Decido en la espera ir a tomar un café. Pregunto por dónde se va y me aconsejan que salga a la calle, dé la vuelta al edificio y camine; por el interior me perdería (me siento como Pulgarcito en el bosque). Una de las personas más recordadas entre los usuarios (posiblemente también entre los profesionales) es la madre del que diseñó el edificio; un lugar engendrado a Mayor Gloria del Político, en la época en la que había barra libre para disparatar. El interior es un laberinto con (me dicen) muchas zonas sin utilizar y con largos pasillos como una película de Antonioni. Camino bordeando el mamotreto. Cuando llevo andada la mitad de mi recorrido ya hice méritos y kilómetros suficientes para que me sellen la Compostelana. Al final llego a la cafetería. El café, por lo menos, es decente.

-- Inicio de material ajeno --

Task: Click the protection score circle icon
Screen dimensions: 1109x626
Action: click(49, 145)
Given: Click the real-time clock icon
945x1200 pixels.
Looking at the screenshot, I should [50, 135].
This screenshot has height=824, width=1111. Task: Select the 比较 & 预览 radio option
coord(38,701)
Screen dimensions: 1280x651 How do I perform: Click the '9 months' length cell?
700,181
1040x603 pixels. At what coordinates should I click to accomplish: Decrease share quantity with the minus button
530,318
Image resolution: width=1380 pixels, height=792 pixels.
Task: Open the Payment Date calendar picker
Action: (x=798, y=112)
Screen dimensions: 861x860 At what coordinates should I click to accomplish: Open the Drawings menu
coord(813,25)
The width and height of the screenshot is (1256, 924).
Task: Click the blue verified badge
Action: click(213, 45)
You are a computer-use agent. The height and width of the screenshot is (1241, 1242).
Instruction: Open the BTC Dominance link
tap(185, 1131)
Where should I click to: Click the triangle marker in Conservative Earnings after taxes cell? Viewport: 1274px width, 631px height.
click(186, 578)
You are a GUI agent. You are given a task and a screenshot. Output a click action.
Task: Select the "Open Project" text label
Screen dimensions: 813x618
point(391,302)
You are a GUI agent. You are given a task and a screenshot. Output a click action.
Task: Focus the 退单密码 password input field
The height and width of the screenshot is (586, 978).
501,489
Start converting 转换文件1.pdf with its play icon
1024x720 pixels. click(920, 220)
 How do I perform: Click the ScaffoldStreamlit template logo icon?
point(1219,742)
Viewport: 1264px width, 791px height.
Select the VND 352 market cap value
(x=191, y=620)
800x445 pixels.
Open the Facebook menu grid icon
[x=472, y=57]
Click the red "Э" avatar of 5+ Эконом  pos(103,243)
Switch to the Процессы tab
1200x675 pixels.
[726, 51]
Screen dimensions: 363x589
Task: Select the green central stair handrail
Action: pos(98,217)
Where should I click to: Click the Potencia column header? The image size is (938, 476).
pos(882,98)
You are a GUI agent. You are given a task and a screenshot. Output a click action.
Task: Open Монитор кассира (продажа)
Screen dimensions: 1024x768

A mi regreso la gente sigue desesperándose y yo meto la oreja en las conversaciones que, inevitablemente, surgen como debate en todas las salas de espera. En un corro, una señora comenta que hace falta más personal (¡claro, para otras cosas hay dinero! es el obligado colofón) y otro, que la enfermera le puso mala cara (claro, es que a lo peor está al desborde del ataque de nervios, hay que entenderlo). La cosa, sin embargo, se atenúa con los teléfonos. Raro es el que no está fuchicando en la pantallita o hablando (la señora a mi lado lleva tres cuartos de hora hablando con Matilde del viaje que hizo con el Imserso), se envían guasáps, se enseñan fotos, se teclea, se ven las noticias. Entra un obrero con la funda manchada de pintura y la cabeza manchada de sangre; un peregrino en camilla y anorak, lleva dos mochilas y el saco de dormir; hay varias personas en sillas de ruedas con tubitos de oxígeno en las narices y una resignada paciencia en la mirada; hay varias mujeres muy ancianas en las camillas, como durmiendo, con personas a su lado tomándoles la mano o mostrándole cariño; y muchos más inclasificables que intento adivinar, por pasar el tiempo, como es su vida. Y familiares, muchos familiares que acompañan y pierden la mirada a las dos horas de estar allí. Por un momento tengo la sensación de que la anciana en una camilla, sola, está muerta, pero no, de vez en cuando se le escapa un leve quejido que certifica su existencia.
Poco a poco avanzamos por un camino protocolario hacia el diagnóstico. Pasamos a otra dependencia, se hacen análisis (todos le llaman, erróneamente, “analíticas”) y radiografías. Y Se sigue esperando, pero en otro lugar. Nos acompañan los que comenzaron hace unas horas la misma ruta. Calculo que cada profesional que arrastra una camilla o una silla con un enfermo camina una barbaridad. Pregunto y me aclaran que hacen una media de unos 15 kilómetros diarios, empujando un peso considerable. Deduzco por eso que hay una gran cantidad de tiempo perdido en desplazamientos, pero todo sea por un diseño más moderno. Sigo deduciendo y considero  que los recortes trajeron más trabajo y menos personal (el político que diga lo contrario, miente, y lo sabe). Me entero de que están en huelga (la prensa no lo dice, ocupada con el monotema catalán). La sala de urgencias es puro neorrealismo, es lo verdadero. Ante esto, los nacionalismos periféricos y centrípetos no son más que una discusión entre botarates rimbombantes que disfrazan la realidad con leyes y constituciones: el mundo es una sala de urgencias por la que todos pasamos.
En un momento de tensión brota un conato de motín, pero pasa enseguida. El sentido común del ciudadano medio y los profesionales de la salud acaba por imponerse. Mientras voy a pagar en el párking las once horas de estancia me viene a la memoria una anécdota de hace tiempo. Una mujer se enfadó porque la cola de admisión del centro de salud iba muy lenta. La muchacha que atendía detrás del mostrador se levantó, harta de los gritos, y le dijo a la gritona: “Señora, votan lo que votan y tienen lo que tienen”.